Ans (a). ​In any organisation, strategic decision making cannot be examined and explained easily, as it is
immeasurable and quite difficult to perform. Strategic decision making has several issues that may arise
in an organisation. In the type of industry that ABC Co. is in, some of the issues in strategic decision
making are discussed as follows:
● Rationality:​ A final decision is made from different alternatives in such a way that the objectives
of the organisation are achieved in the best possible manner. The fashion retail market in India
is huge and the apparel industry contributes a large chunk. Also, given the rich and diverse
cultural heritage that India has, the way people dress up, changes drastically across the regions.
To make rational decisions with regards to the product portfolio, keeping in mind all the aspects
of the organisation, such as optimisation and profitability, could be a challenge.
● Creativity: ​The decisions regarding strategic alliances for the development and growth of the
offerings is an issue that might creep up. Since creativity helps in attaining the objectives and
searching alternatives in an exceptional manner, it becomes imminent to be always on a lookout
for opportunities to create synergies with other brands and grow alongside them.
● Volatility:​ Every problem may have different solutions depending on different perceptions of
different individuals. Hence , the consideration of other team members is very important to
keep a balance in the overall business and its processes.

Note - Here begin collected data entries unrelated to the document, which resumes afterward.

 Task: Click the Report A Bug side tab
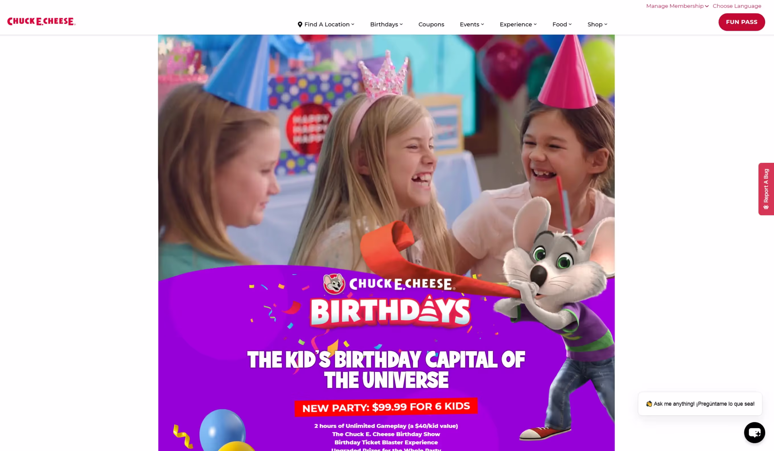click(x=766, y=189)
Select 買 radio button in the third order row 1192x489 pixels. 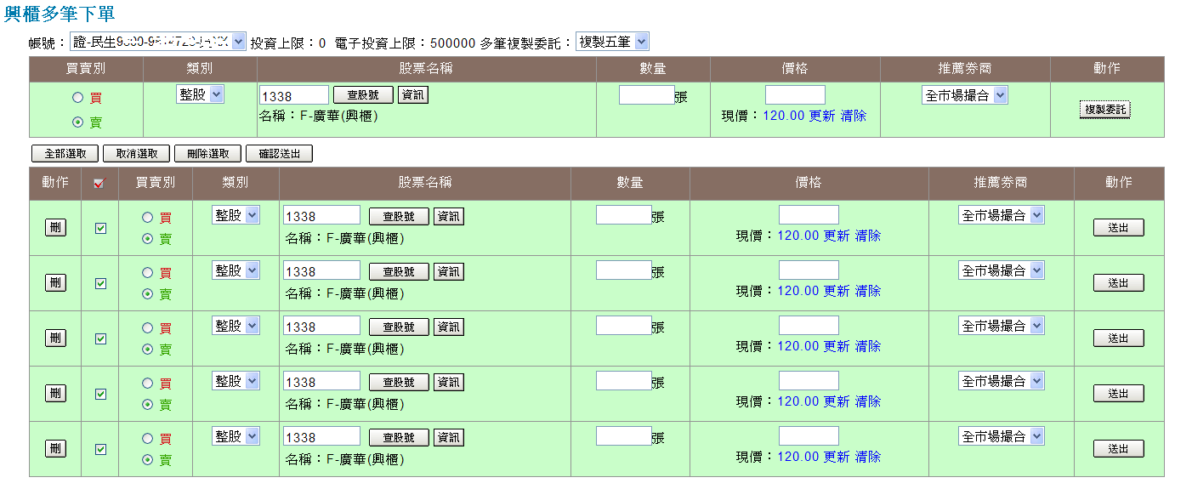pos(148,328)
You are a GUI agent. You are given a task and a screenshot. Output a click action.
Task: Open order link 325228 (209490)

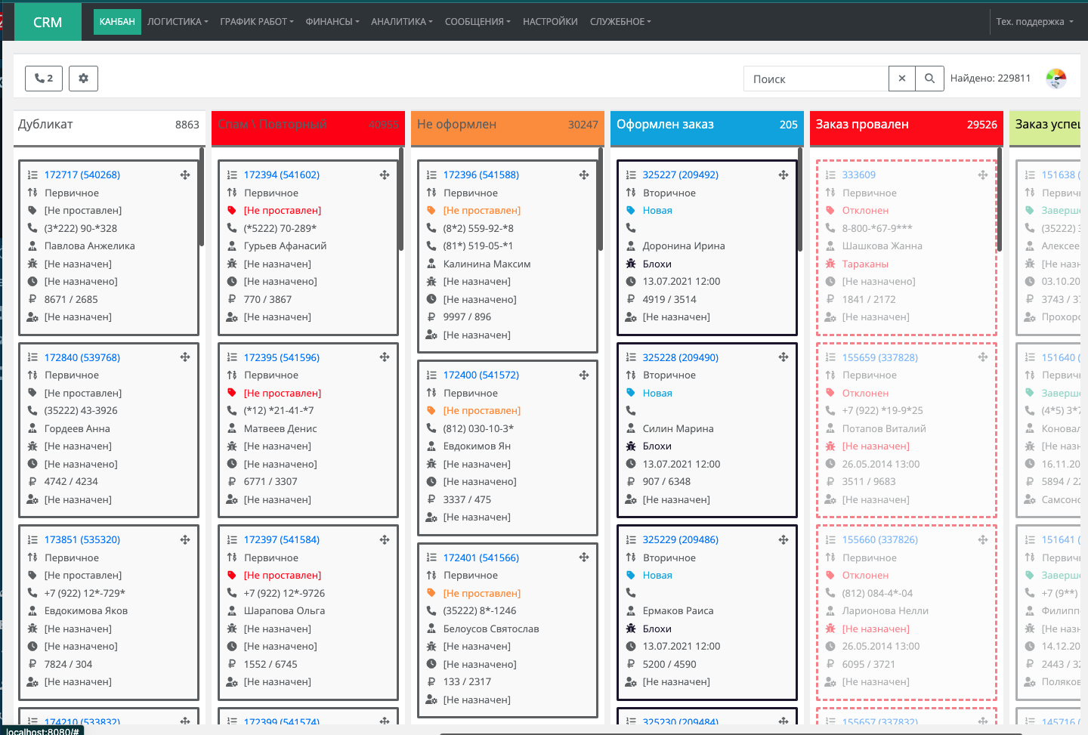(680, 357)
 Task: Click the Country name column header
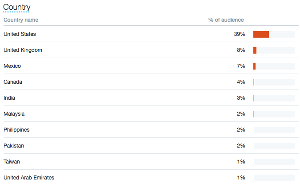pos(21,20)
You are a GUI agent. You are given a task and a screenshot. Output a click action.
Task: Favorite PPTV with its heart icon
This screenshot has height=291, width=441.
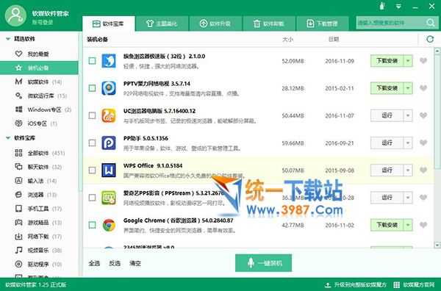point(423,88)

● Different Criteria: ​This involves determining objectives for making particular decisions. Should
the business focus on maximising returns, or should it take small incremental steps are some of
the questions that arise while decision making.

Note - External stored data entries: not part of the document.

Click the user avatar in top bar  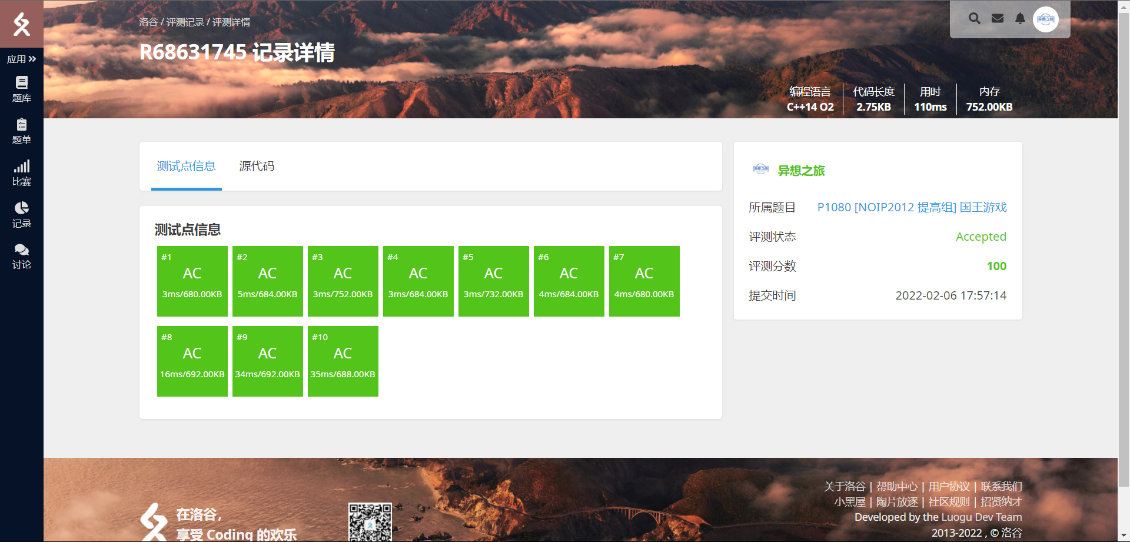pos(1046,19)
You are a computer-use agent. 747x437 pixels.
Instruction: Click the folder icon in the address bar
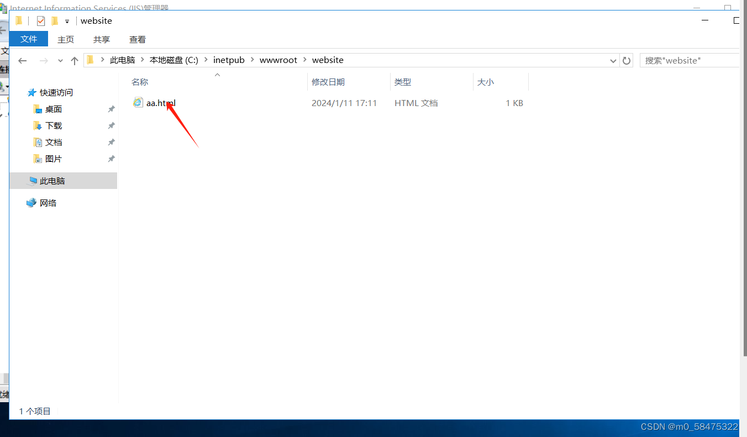pos(90,60)
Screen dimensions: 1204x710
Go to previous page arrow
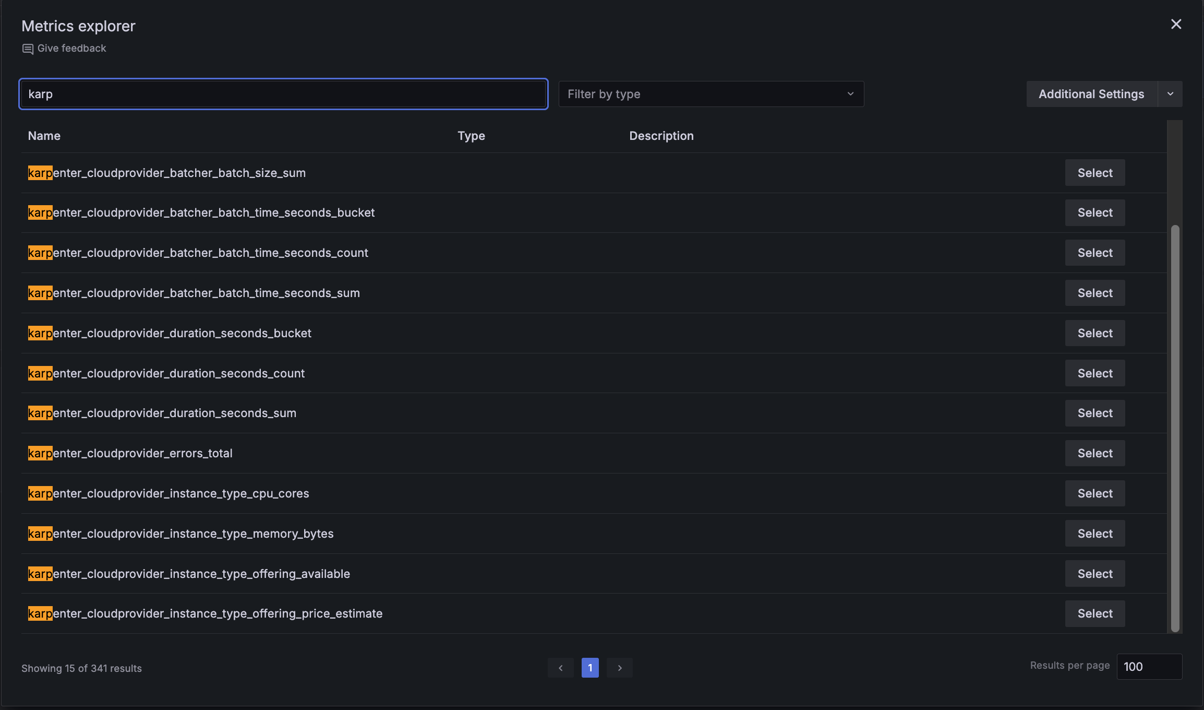[561, 668]
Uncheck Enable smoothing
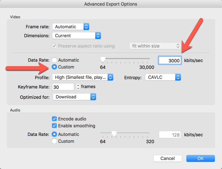The width and height of the screenshot is (222, 169). tap(54, 126)
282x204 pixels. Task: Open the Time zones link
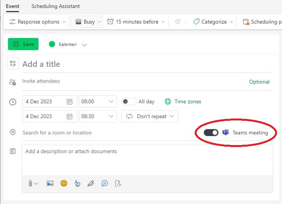pyautogui.click(x=187, y=102)
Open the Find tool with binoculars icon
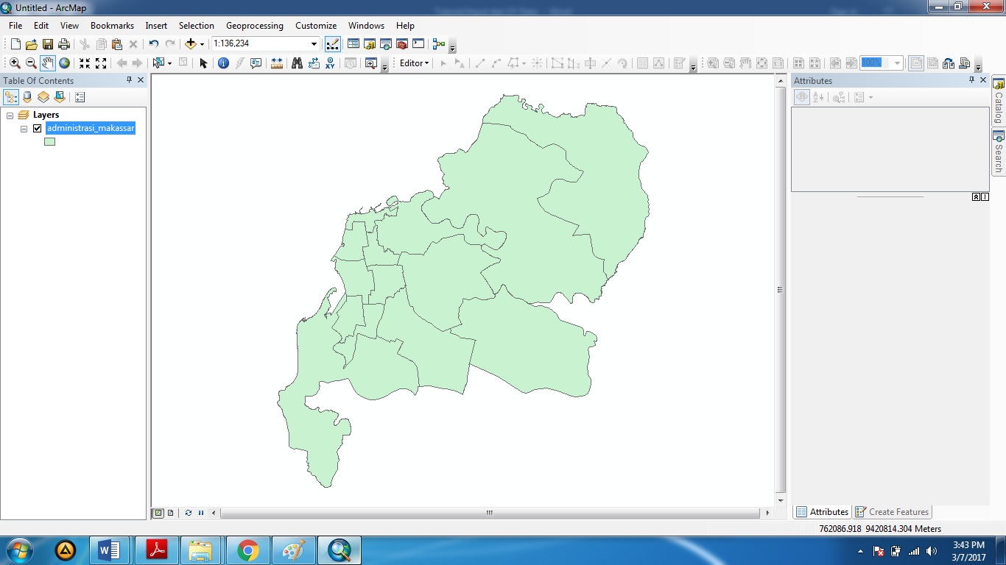The height and width of the screenshot is (565, 1006). pyautogui.click(x=296, y=63)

● Individual factors:​ Sometimes human level factors play an important role in decision making.
For example; ABC Co. would
● Individual v/s group: ​Decisions taken by an individual like the MD, wanting to launch a
particular collection, may differ from the thinking and decisions of a group who are actually
considering the market needs and suggest that the collection won’t be as much a success it
should be in the target market in question.

b. What would be the paradigm shift in your marketing strategies?

Ans (b). ​As the manager of a Garments business, which has a severely high competition, and can never
flourish until its customers are satisfied with its products and services, it will become my responsibility
to come up with a marketing mix that not only incorporates the customers’ choices and preferences, but
also gives the power of purchase of every prospect customer out there. For the same reason, I would
make a paradigm shift towards the ‘4A’ models which is not just a customer centric model but is also
pertinent to keep the interest of the rural consumers alive. The elements of the 4A model are
awareness, availability, affordability and acceptability.
● Awareness: ​Our product portfolio would be promoted in a manner that it will make different
consumers aware of their desires, and how our company can help them fulfill their desires with
the large product variety that we would have.
● Availability: ​taking our brand to nook and corners of the country would be my next target, so as
to ensure that our product range is made available to our set of customers anywhere in the
country.
● Affordability: ​The portfolio would consist of the products of a wide price range, so that we have
something for everyone who would want to make a purchase from us.
● Acceptability: ​To gain consumer trust and loyalty, it’ ll be important for us that people love our
brand and accept us. Aspects such as after-sales service would play a vital part in that.